Reproduce the stretch of data from the line containing "The width and height of the screenshot is (1568, 762)." through the line containing "will click(x=60, y=71).", changing "dropdown" to "menu" and leaving everything else as it is.

_MATERIAL PROVIDED_:
>> Begin

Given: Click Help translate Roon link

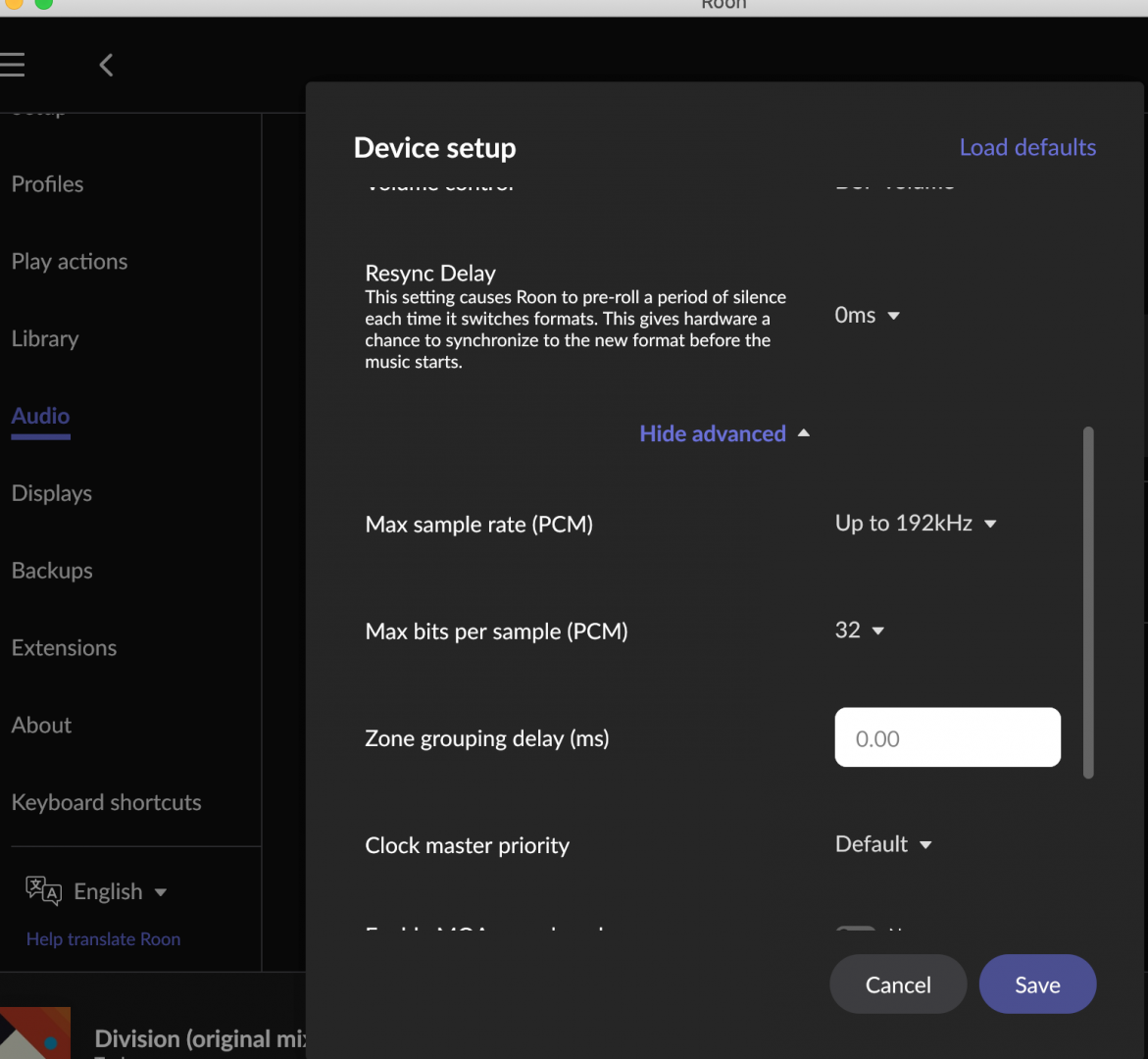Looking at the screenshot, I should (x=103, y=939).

>> End
>> Begin

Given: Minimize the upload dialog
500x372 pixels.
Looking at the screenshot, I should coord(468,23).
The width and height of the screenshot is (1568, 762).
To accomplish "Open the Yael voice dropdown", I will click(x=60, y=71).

>> End
>> Begin

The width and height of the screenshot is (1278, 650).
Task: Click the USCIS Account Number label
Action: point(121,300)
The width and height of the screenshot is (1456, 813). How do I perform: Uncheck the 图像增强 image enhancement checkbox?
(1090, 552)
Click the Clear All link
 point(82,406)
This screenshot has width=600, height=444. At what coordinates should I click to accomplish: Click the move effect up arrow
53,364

>> End

_THE COMPLETED TASK_:
The width and height of the screenshot is (1568, 762).
To accomplish "Open the Yael voice menu", I will click(x=60, y=71).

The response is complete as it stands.